Fitbit devices are popular and appeal to a much wider range of consumers than just fitness buffs. Fitbit makes a range of simple devices costing between $60 to $250 that are clipped or strapped to the body for counting steps, measuring sleep activity and monitoring workouts. The companion software for smartphones and a Web application both work with Fitbit to display stats, provide advice and training tips, and let users track caloric intake and other daily health metrics.
Wearable technology has caught the attention of the mainstream public with the launch of the Apple Watch. Today, almost every traditional technology company has a device for sale or a hand in the market. The burgeoning industry has investors and entrepreneurs paying close attention to the trajectory of Fitbit and competitors Jawbone and Pebble. Traditional apparel and jewelry companies have also expressed interest in the industry, including watchmaker Fossil, fashion house Open Ceremony and clothing company Under Amour.
Fitbit be the first wearable tech-focused company to go public. The company was launched eight years ago in October 2007 by James Park and Eric Friedman. The company has grown to 579 employees under Park, acting chief executive, and Friedman, the chief technology officer, as of March 31.

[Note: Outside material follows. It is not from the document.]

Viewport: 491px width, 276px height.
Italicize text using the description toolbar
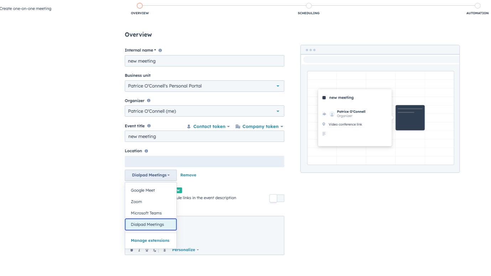point(139,250)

Today, Fitbit is the most dominant player in the category by a wide margin. Fitbit captured a 68 percent share of the activity tracker market by dollars in 2014, up from 58 percent of the market in 2013. The company claimed to sell nearly 11 million devices last year, a 142 percent increase from the prior year, and made $745.4 million in sales, a 175 percent increase from the previous year.